Tip: The MSX-Music FM-BIOS chapter of the MSX Turbo-R Datapack is available here.

Par cjs

Master (143)

Portrait de cjs

28-04-2023, 05:10

That is a brilliant reference book; I don't know how I've gone this long without discovering it. So definitely thanks for that. And the chapter you linked has given me several pieces of important information about the FM-BIOS.

That said, on examining 3.3.5 FM BIOS使用上の注意 ("Calling the the FM-BIOS"), it says "ワークエリアはいかなる場合においても、ページ1に指定することはできません", or, roughly, "the work area may never be in page 1." The additional discussion seems to make it reasonably clear that this reference is assuming that you'll be mapping the FM-BIOS ROM into page 1 (which is why the work area can never be in that page) and that's definitely not happening in Slime World before it does a call WRTOPL.

So it seems fairly clear that the FM-BIOS itself isn't setting itself up to support these calls, and I'm familiar enough with the BASIC code for Slime World to know that it didn't do anything special in this regard. But it now occurs to me that I've not yet reverse-engineered some initial code (src/fmslotck.asm) that does detection of whether FM sound is present; perhaps that also does whatever setup that allows the page 1 RAM calls I'm seeing. I'll have a look at that.

Thanks again for the link!

Par DarkSchneider

Paragon (1030)

Portrait de DarkSchneider

28-04-2023, 14:46

I recommend you to make some room in stack at program enter, copy there that part of the code (the method for music play), it must be self-contained code (so change the JP by JR, use fixed addresses if required variables or patch code after moving to reference new positions, and etc), and call it from interrupt in its stack position.
On the new code you can simply ENASLT the FM-BIOS for page 1, do the stuff, then restore the previous one.
Doing all those inter-slot calls is not feasible for real time performance.

Also valid if you place the code at address 0x8000 or greater, but probably that memory positions would be overwritten by others.

Par cjs

Master (143)

Portrait de cjs

28-04-2023, 15:02

DarkSchneider wrote:

I recommend you to....

Well, if you have a time machine, do feel free to go back to 1992 and recommend that to the original developer. Right now I'm reverse-engineering this code, not writing my own game.

That said, I have to move some stuff around in the memory map anyway to free up some memory for a translation, so I'll keep your hints in mind if I decide to make more extensive changes.

Quote:

Doing all those inter-slot calls is not feasible for real time performance.

Are they particularly slow? I'd estimate that the H.TIMI routine is doing about half a dozen calls to FM-BIOS on those ticks where it does something (I'm not sure if it updates things on every tick, but I suspect not).

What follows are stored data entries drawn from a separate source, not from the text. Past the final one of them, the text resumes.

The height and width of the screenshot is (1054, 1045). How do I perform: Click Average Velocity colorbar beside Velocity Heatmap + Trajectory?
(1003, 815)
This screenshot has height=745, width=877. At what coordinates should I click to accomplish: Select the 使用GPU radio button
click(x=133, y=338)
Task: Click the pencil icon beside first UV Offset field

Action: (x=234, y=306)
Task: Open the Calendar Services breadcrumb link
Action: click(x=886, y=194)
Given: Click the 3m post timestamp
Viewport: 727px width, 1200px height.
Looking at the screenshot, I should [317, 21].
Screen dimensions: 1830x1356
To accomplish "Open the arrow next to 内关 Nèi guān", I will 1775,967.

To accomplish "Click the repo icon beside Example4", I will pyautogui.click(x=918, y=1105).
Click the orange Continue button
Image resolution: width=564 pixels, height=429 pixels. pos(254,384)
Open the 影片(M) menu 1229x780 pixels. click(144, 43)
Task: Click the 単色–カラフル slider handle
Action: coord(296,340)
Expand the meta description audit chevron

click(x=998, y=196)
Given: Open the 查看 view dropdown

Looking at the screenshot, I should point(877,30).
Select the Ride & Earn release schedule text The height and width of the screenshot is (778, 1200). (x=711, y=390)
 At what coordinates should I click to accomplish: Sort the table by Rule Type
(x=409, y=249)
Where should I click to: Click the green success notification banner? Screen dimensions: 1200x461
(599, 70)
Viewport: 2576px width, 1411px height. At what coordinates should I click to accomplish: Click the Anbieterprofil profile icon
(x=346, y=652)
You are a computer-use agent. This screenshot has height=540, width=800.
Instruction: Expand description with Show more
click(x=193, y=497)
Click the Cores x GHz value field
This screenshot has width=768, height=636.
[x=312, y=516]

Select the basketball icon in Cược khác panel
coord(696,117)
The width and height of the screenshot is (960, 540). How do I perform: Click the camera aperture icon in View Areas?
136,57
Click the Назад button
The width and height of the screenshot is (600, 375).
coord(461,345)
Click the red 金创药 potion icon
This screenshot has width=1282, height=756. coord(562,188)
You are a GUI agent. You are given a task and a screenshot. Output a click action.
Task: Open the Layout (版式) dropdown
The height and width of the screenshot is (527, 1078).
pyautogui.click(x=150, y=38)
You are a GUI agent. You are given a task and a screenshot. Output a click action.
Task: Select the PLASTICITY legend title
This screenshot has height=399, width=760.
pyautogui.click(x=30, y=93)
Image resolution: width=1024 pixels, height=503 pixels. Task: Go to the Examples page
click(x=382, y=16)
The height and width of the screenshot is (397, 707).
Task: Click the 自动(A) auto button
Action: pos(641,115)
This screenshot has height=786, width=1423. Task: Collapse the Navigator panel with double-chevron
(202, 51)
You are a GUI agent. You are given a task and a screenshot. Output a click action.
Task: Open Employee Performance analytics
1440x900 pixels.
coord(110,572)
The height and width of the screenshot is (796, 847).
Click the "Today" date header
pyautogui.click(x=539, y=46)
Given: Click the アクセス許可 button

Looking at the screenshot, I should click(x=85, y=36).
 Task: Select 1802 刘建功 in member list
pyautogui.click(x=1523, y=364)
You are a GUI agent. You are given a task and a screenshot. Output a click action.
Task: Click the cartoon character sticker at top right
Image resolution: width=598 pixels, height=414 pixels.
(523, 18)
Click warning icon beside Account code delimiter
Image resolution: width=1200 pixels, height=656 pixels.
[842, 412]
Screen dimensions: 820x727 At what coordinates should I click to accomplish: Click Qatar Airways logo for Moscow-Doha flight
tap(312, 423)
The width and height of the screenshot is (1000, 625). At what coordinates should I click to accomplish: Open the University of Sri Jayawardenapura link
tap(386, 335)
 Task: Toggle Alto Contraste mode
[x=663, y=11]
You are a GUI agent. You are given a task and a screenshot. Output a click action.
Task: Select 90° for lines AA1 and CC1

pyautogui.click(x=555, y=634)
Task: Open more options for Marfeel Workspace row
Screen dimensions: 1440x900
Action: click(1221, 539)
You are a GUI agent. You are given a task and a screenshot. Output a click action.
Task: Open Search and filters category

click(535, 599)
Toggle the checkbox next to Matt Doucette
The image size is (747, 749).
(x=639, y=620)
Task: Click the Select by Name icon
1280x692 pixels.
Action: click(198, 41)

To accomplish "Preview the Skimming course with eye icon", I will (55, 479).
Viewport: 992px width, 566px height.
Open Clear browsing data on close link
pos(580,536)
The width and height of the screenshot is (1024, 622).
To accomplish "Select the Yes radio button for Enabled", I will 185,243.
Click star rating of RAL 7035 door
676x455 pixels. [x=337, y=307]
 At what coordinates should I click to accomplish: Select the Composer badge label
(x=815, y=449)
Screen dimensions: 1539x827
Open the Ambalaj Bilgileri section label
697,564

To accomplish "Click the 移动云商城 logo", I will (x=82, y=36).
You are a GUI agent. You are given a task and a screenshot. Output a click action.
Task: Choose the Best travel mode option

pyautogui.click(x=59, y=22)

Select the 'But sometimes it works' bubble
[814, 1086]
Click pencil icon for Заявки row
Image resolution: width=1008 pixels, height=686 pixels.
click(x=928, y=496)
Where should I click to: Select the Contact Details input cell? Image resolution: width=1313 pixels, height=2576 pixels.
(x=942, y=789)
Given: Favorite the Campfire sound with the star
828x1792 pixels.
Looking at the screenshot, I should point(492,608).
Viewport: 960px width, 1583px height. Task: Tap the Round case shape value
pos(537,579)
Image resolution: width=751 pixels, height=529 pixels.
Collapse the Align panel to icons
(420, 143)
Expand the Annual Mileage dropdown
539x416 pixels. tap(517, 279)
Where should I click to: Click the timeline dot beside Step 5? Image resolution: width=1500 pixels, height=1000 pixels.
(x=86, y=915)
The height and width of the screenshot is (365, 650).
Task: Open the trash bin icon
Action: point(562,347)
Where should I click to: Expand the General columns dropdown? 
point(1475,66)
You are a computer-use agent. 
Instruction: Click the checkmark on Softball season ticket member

Neither the music nor the game (written in BASIC) seem to have any performance issues.

Par cjs

Master (143)

Portrait de cjs

28-04-2023, 18:48

Right, so I reverse-engineered a good part of src/fmslotck.asm, which is run at the start of the game to check for the presence of FM sound support, and it turns out that it copies the entire FM-BIOS from the ROM slot to the RAM slot for page 1. That explains why the player code wasn't changing pages or doing a cross-slot call when calling FM-BIOS routines.

I'm curious; is this a generally accepted technique?